An experimental journey inside the long-lasting, narrow ambitus music and its’ influence on the musician and the listeners.
The ancient music culturies around the world are in many cases connected by narrow ambitus and improvisatory elements. The Balto-Finnic music culture with its millenia-roots is an intriguing part of the past and the present. This six-hour-improvisation is an experimental journey inside the brain of a musician while improvising, and the brains of the listeners’ while concentrating on the long-lasting music like this.
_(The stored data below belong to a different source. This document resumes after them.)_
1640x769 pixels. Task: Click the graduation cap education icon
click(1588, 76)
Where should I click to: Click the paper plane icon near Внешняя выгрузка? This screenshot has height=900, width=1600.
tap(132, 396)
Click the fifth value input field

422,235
The music is performed by Arja Kastinen (Doctor of Music) who is orientated on the centuries old karelian kanteleimprovisation. The EEG-research is made by a group of researches supervised by Mari Tervaniemi, PhD, Director of the Music and Brain -reseach at the University of Helsinki, Cognitive Brain Research Unit. The main objective is to learn how to reliably explore the brain mechanisms during the performances. At the beginning of the event Mari Tervaniemi will briefly tell about the background and the goals of the research.
It is possible for the audience to come and listen whenever during the six hours and leave between the event. In order to ensure the functioning of the EEG measurement equipment the mobiles and all other devices which use bluetooth have to be swithed off before entering the Black Box.
A documentary about karelian wedding, directed by A. O. Väisänen in 1920, will be projected on the back wall of the hall, starting at 7.30 p.m. (lasts for 81 min.). The documentary was publised as DVD in 2006 by Kalevalaseura (The Kalevala Society).
In addition to chairs there will also be pillows on the floor to sit on. The shoes will be left outside the concert hall, so own woolen stockings along! After leaving it is possible to write comments about the experience either right away outside the concert hall or later via email. The event will be recorded and videotaped for research use.
The event has been supported by the Jenny and Antti Wihuri Foundation.